» Required task
Render the stretch of material from its start through the line containing "[x=180, y=382]" as a JSON list of strings, with one string per line and blank lines left out.

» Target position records
•••••

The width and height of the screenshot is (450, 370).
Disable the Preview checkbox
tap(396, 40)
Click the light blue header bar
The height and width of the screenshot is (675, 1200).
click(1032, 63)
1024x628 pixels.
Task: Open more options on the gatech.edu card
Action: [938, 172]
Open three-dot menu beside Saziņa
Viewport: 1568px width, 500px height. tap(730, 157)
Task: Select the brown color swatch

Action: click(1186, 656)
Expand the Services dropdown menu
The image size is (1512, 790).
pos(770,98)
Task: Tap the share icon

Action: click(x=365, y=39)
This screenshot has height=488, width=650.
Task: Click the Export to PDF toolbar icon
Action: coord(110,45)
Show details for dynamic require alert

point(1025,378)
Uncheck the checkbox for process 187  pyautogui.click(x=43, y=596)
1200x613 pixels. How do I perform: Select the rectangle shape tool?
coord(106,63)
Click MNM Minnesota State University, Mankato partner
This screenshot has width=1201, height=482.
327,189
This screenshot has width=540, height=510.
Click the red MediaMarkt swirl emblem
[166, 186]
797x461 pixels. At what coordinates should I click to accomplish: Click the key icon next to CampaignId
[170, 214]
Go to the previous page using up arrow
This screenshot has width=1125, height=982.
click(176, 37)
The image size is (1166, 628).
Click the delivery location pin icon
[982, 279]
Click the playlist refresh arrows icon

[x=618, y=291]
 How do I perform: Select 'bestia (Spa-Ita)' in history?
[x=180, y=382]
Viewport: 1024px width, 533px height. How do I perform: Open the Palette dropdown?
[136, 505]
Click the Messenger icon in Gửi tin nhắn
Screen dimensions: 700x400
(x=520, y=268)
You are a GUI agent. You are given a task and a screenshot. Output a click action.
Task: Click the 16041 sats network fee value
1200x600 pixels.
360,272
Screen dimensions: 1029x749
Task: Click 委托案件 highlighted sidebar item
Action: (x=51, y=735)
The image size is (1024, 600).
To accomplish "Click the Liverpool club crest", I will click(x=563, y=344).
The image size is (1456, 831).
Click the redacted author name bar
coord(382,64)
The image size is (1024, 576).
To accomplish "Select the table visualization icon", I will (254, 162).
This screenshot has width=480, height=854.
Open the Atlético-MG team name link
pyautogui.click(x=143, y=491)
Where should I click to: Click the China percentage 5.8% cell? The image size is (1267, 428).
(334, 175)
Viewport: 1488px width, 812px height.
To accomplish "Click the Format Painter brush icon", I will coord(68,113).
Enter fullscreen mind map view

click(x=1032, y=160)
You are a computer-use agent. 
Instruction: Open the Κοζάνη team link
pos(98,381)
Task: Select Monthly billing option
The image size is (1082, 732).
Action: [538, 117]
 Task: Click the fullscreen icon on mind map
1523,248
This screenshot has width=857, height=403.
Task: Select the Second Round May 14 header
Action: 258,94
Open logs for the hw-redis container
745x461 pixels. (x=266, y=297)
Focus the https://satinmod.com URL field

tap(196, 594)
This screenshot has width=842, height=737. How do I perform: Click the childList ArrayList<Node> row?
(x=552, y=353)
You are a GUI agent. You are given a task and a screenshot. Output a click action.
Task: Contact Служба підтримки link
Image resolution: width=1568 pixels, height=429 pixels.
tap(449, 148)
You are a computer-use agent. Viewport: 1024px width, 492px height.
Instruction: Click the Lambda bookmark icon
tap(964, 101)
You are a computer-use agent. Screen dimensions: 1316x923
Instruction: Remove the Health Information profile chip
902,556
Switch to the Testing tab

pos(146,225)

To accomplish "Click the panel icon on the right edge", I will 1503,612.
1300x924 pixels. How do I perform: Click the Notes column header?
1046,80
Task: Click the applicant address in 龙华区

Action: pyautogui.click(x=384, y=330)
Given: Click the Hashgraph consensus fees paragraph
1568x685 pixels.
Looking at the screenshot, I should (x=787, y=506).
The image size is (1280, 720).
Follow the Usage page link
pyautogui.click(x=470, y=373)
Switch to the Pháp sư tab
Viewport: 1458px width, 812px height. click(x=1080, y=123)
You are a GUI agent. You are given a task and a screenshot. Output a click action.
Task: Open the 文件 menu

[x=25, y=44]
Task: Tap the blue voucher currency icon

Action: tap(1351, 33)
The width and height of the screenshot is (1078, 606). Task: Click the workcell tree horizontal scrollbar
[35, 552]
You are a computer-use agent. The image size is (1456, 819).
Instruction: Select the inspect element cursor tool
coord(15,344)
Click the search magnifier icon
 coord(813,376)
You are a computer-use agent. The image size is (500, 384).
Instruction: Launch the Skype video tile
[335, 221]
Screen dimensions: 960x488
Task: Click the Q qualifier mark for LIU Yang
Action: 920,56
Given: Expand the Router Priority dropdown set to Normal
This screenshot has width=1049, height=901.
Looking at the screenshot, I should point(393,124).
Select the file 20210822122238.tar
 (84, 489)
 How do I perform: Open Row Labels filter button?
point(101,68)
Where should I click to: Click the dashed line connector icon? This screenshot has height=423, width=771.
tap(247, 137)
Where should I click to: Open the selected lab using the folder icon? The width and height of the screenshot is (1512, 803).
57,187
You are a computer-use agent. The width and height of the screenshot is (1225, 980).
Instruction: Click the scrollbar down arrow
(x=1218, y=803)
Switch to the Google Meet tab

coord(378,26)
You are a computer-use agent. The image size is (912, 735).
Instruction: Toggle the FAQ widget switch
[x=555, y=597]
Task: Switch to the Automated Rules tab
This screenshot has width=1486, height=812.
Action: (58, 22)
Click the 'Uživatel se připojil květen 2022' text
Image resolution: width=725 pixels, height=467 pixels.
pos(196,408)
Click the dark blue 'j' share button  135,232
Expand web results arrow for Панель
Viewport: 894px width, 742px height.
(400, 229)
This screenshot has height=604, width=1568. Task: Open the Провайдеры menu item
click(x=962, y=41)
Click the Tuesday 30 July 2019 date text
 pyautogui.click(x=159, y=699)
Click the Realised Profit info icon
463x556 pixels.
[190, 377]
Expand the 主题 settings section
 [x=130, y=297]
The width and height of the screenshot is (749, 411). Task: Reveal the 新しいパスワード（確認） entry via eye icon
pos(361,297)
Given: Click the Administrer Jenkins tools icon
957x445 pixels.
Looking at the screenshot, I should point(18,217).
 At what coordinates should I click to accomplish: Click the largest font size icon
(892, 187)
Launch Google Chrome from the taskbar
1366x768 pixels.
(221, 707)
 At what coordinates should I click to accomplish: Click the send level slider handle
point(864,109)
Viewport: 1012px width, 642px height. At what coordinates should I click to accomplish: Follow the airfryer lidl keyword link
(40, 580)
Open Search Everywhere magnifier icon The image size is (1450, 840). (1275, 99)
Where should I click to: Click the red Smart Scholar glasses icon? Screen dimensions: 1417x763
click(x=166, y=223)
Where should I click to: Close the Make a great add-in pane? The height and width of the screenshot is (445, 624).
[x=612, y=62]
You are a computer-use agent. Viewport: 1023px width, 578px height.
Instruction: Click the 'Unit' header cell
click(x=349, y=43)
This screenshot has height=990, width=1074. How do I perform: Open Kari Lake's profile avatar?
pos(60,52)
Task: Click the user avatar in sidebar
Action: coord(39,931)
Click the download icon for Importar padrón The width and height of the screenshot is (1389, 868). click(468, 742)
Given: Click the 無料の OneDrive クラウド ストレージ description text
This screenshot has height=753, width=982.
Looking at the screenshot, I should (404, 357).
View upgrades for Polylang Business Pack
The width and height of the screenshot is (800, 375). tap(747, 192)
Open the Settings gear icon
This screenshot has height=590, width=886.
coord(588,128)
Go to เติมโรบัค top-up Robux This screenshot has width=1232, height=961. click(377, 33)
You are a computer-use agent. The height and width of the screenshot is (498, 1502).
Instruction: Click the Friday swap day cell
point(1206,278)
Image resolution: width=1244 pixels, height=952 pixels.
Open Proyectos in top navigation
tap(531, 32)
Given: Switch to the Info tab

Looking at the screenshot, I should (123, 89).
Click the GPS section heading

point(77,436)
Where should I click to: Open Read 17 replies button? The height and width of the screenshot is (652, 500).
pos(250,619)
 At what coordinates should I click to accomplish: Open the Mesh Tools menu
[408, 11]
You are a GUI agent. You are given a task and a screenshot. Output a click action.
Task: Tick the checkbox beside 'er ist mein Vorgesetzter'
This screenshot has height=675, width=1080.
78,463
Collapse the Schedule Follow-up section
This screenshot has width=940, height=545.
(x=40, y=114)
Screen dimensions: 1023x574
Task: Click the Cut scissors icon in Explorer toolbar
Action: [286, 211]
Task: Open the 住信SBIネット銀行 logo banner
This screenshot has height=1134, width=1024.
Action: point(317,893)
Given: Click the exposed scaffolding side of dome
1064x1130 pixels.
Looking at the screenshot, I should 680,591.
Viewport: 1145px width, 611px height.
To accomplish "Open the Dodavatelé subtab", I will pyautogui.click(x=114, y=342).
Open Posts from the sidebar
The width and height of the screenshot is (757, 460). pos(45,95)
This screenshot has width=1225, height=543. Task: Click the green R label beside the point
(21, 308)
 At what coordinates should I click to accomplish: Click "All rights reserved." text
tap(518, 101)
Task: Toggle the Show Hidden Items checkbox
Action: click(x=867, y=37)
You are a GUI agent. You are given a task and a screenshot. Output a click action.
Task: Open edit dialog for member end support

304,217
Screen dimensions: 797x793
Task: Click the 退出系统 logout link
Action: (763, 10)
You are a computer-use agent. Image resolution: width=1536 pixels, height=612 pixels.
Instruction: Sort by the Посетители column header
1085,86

•••••

» Answer to this exercise
[
  "The width and height of the screenshot is (450, 370).",
  "Disable the Preview checkbox",
  "tap(396, 40)",
  "Click the light blue header bar",
  "The height and width of the screenshot is (675, 1200).",
  "click(1032, 63)",
  "1024x628 pixels.",
  "Task: Open more options on the gatech.edu card",
  "Action: [938, 172]",
  "Open three-dot menu beside Saziņa",
  "Viewport: 1568px width, 500px height. tap(730, 157)",
  "Task: Select the brown color swatch",
  "Action: click(1186, 656)",
  "Expand the Services dropdown menu",
  "The image size is (1512, 790).",
  "pos(770,98)",
  "Task: Tap the share icon",
  "Action: click(x=365, y=39)",
  "This screenshot has height=488, width=650.",
  "Task: Click the Export to PDF toolbar icon",
  "Action: coord(110,45)",
  "Show details for dynamic require alert",
  "point(1025,378)",
  "Uncheck the checkbox for process 187  pyautogui.click(x=43, y=596)",
  "1200x613 pixels. How do I perform: Select the rectangle shape tool?",
  "coord(106,63)",
  "Click MNM Minnesota State University, Mankato partner",
  "This screenshot has width=1201, height=482.",
  "327,189",
  "This screenshot has width=540, height=510.",
  "Click the red MediaMarkt swirl emblem",
  "[166, 186]",
  "797x461 pixels. At what coordinates should I click to accomplish: Click the key icon next to CampaignId",
  "[170, 214]",
  "Go to the previous page using up arrow",
  "This screenshot has width=1125, height=982.",
  "click(176, 37)",
  "The image size is (1166, 628).",
  "Click the delivery location pin icon",
  "[982, 279]",
  "Click the playlist refresh arrows icon",
  "[x=618, y=291]",
  " How do I perform: Select 'bestia (Spa-Ita)' in history?",
  "[x=180, y=382]"
]